When you abandon property that secures a loan, such as a mortgaged home, the lender sends you Form 1099-A to report the information you need to calculate your gain or loss on the abandonment. The 1099-A doesn’t report the amount of debt your lender has forgiven. However, your lender has an obligation to report the forgiven debt on a 1099-C after sending you the 1099-A.
What is Abandonment
Voluntarily abandoning your property, such as your home, doesn’t have the same implications as a foreclosure on the home. Instead, it merely indicates your intention to permanently relinquish possession of the property without transferring legal title to it. Once your lender becomes aware of the abandonment, it may send you a 1099-A form that reports the date of your abandonment, the outstanding loan balance and whether you’re personally liable for its repayment. However, if the lender forgives part of your outstanding debt, it has the option of providing a 1099-C, which includes all information on the 1099-A as well as the amount of your cancellation, or sending it at a later date after the 1099-A.

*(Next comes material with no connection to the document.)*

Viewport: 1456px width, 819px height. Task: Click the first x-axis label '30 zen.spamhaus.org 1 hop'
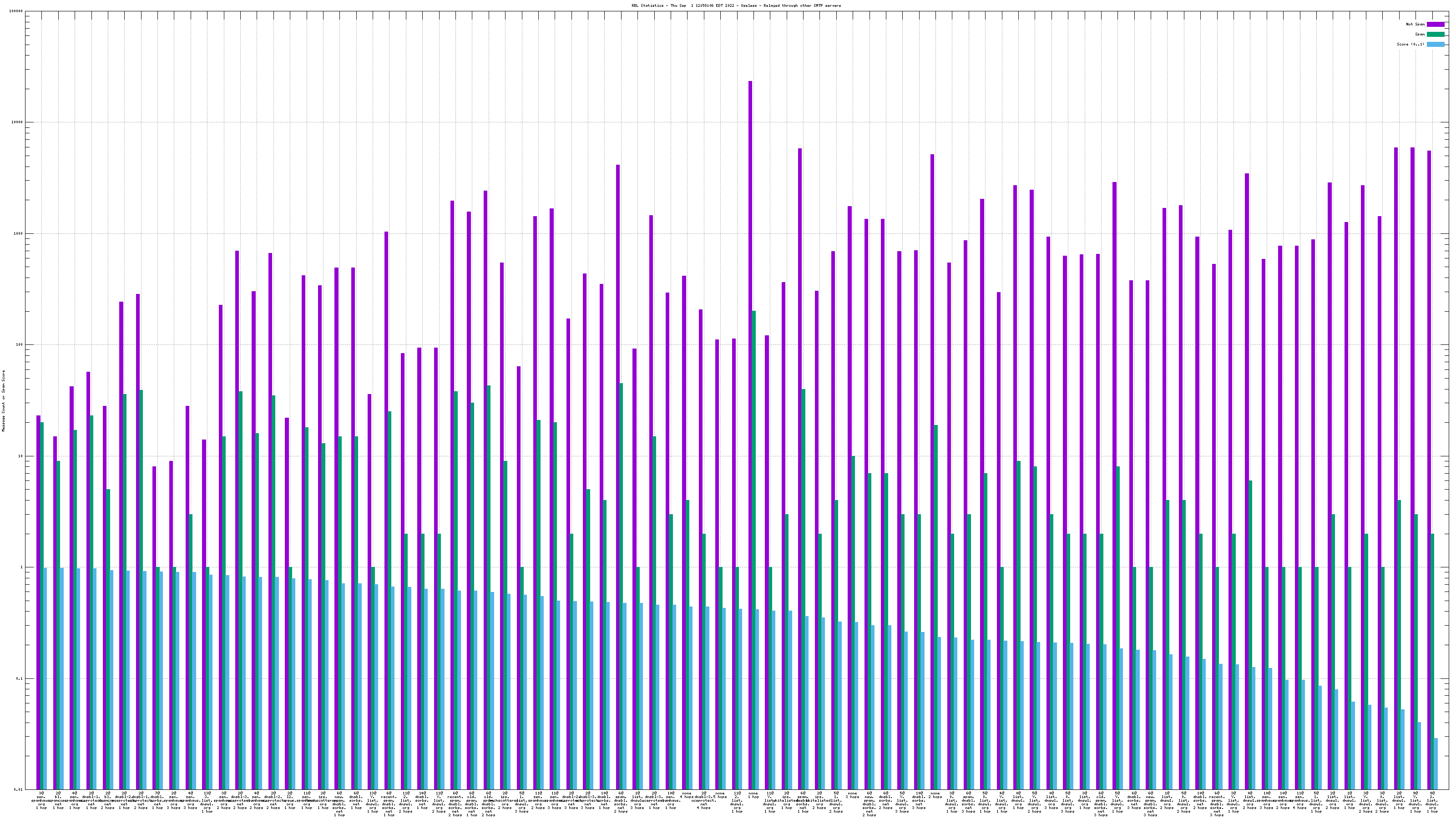click(41, 800)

If your mortgage is nonrecourse, meaning that you aren’t personally liable for repayment of the outstanding mortgage to the extent it exceeds the value of the home you abandon, you must treat the abandonment as a sale and report the resulting gain or loss on your tax return. For purposes of calculating your capital gain or loss, you subtract the outstanding mortgage balance from your tax basis in the home and report the result on Schedule D. Your tax basis is equal to the price you initially acquired the home for, most of the closing costs you paid and all home improvements you made prior to the abandonment.
Abandoning property that secures a recourse loan is not subject to reporting on your tax return in the year of abandonment. This is because you remain personally liable on the outstanding balance of the loan, even if the value of the property is less than the balance. Therefore, you don’t report the gain or loss until you sell the property or the bank forecloses on the home.
Foreclosure and Debt Forgiven
Your lender may decide to foreclose on the home shortly after you abandon it and forgive the remaining loan balance after it sells the property. If this occurs, you will receive a 1099-C to report the debt cancellation. If you have a recourse loan, you must report the gain or loss in the year of foreclosure. However, for purposes of calculating gain or loss, you must use the smaller of the property’s fair market value at the time of foreclosure or the amount of the debt cancellation as the amount you realize, which you subtract from your tax basis in the home. In addition to reporting a capital gain, you also may have ordinary income on part of the debt cancellation.